** START DATA EXCERPTS **

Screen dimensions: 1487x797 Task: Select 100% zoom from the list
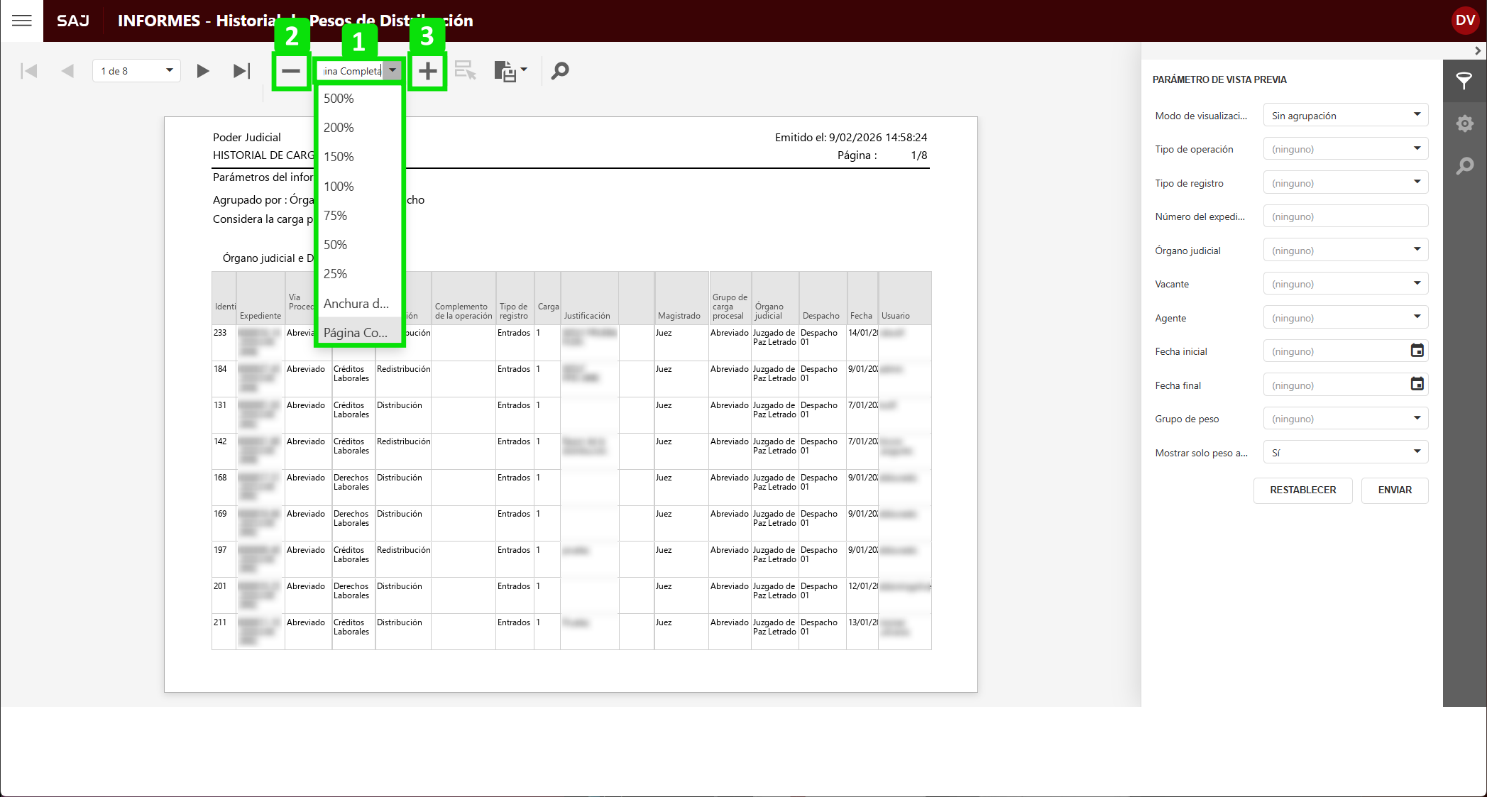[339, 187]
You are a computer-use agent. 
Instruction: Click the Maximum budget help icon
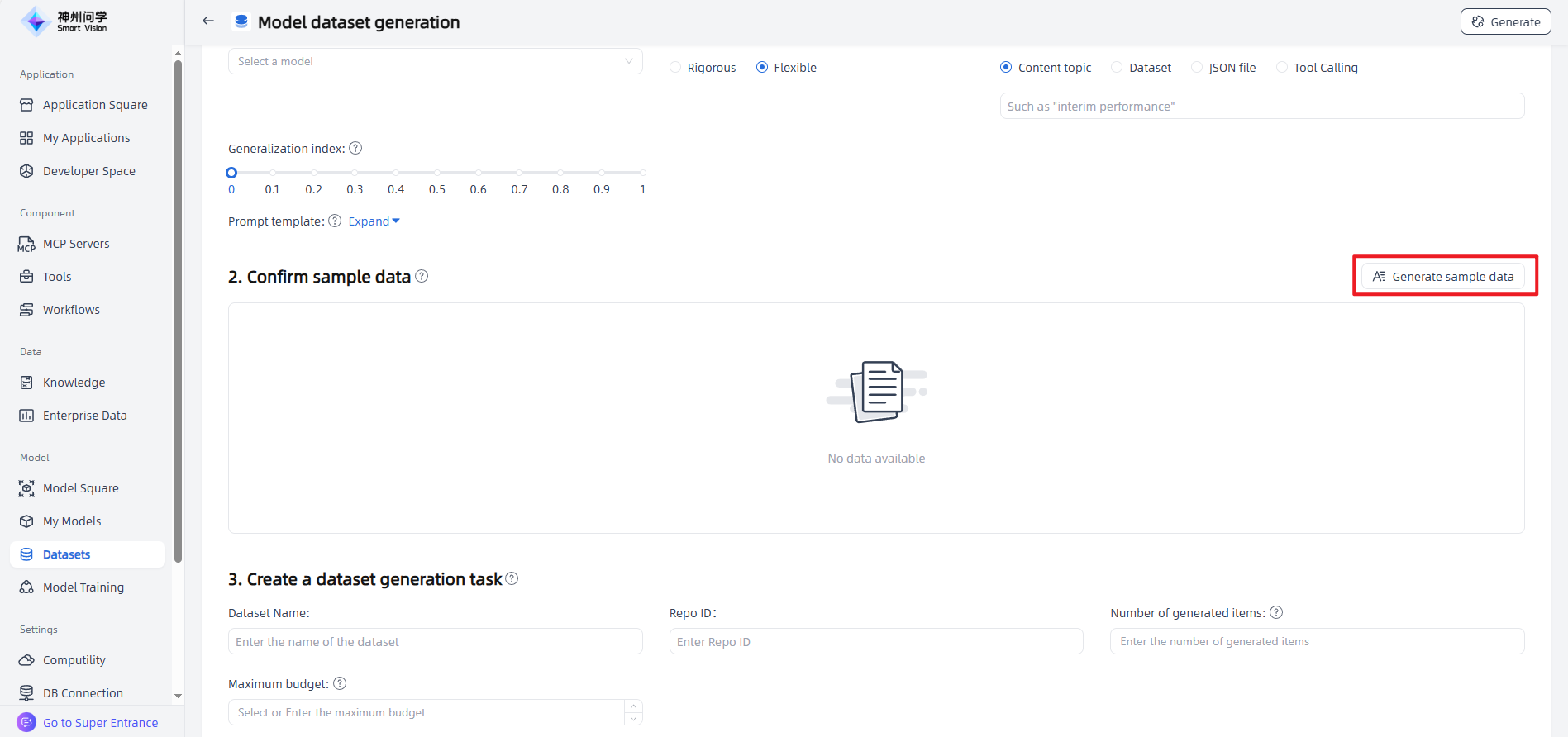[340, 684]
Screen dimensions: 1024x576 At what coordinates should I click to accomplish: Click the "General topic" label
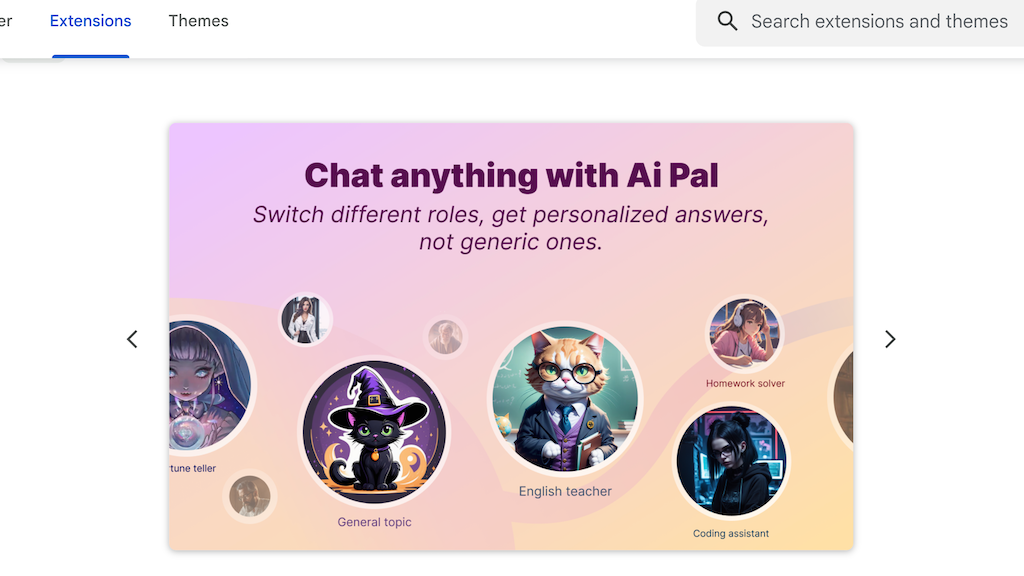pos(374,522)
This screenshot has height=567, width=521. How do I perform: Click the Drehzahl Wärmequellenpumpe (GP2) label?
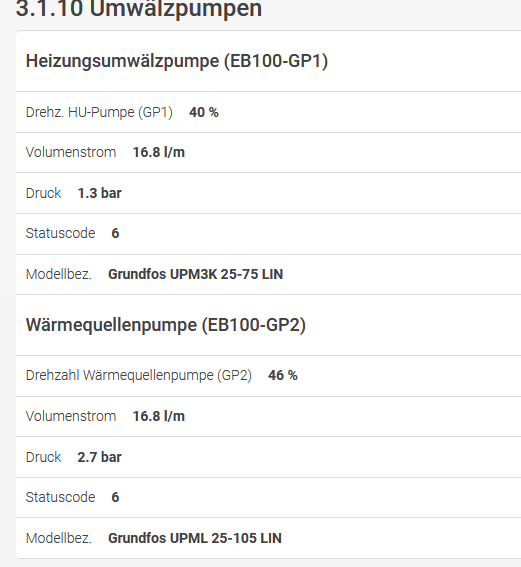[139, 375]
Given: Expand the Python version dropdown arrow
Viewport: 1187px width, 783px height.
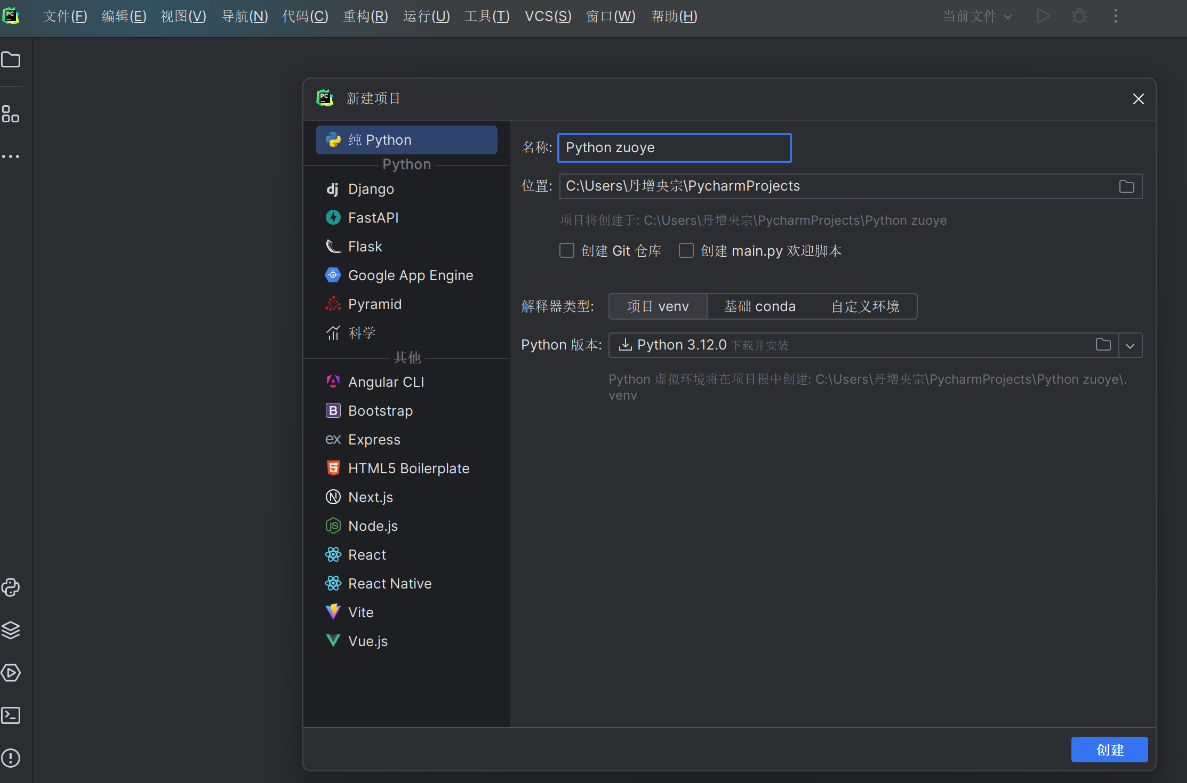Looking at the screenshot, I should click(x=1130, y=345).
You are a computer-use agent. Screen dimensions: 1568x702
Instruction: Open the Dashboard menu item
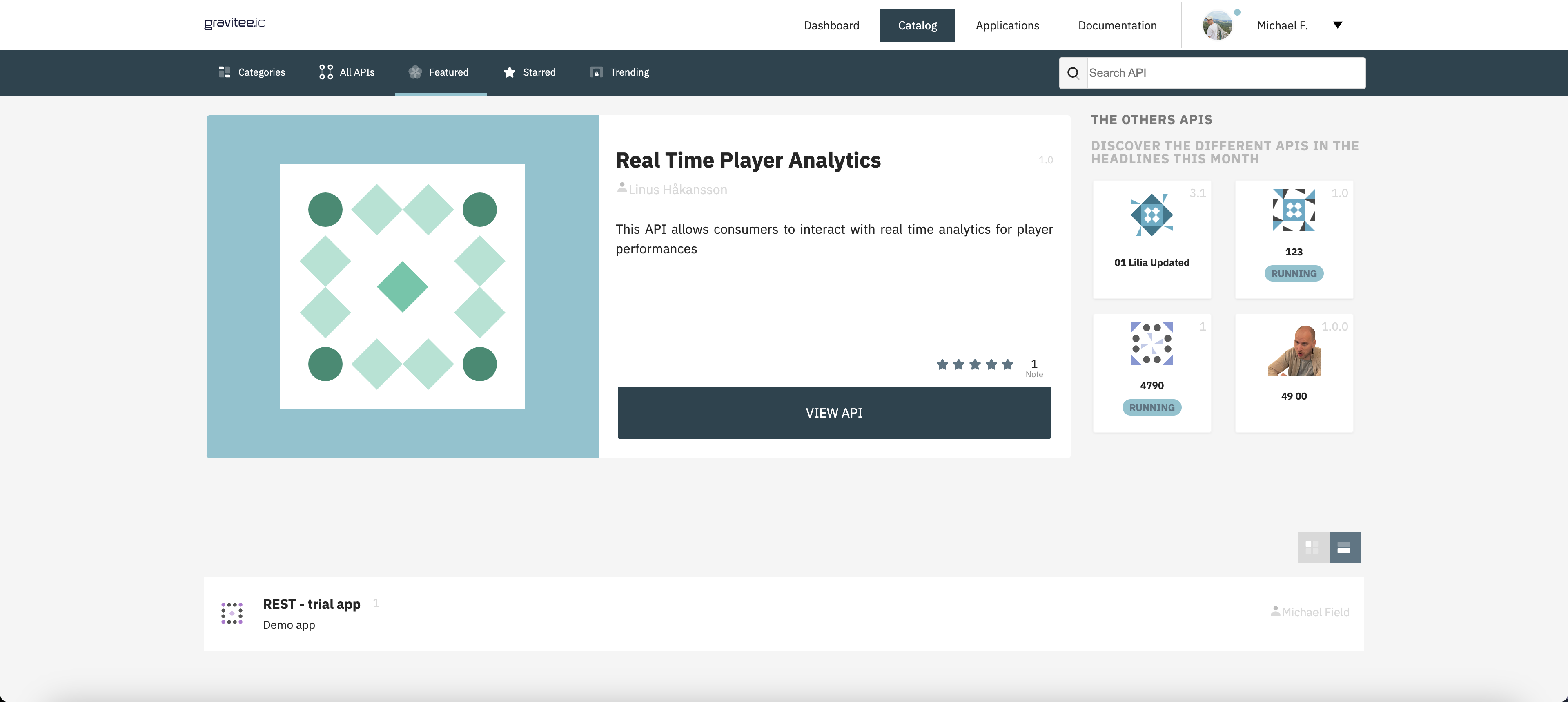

** END DATA EXCERPTS **

## [DIRECTIONS FOR THIS TASK]
Format every line of the rows above as a numbered list, skipping blank lines and leaving the pictures out.

## [WRITTEN ANSWER]
1. Screen dimensions: 1487x797 Task: Select 100% zoom from the list
2. [339, 187]
3. You are a computer-use agent. 
4. Instruction: Click the Maximum budget help icon
5. [340, 684]
6. Screen dimensions: 1024x576 At what coordinates should I click to accomplish: Click the "General topic" label
7. pos(374,522)
8. This screenshot has height=567, width=521. How do I perform: Click the Drehzahl Wärmequellenpumpe (GP2) label?
9. [139, 375]
10. Given: Expand the Python version dropdown arrow
11. Viewport: 1187px width, 783px height.
12. Looking at the screenshot, I should click(x=1130, y=345).
13. You are a computer-use agent. Screen dimensions: 1568x702
14. Instruction: Open the Dashboard menu item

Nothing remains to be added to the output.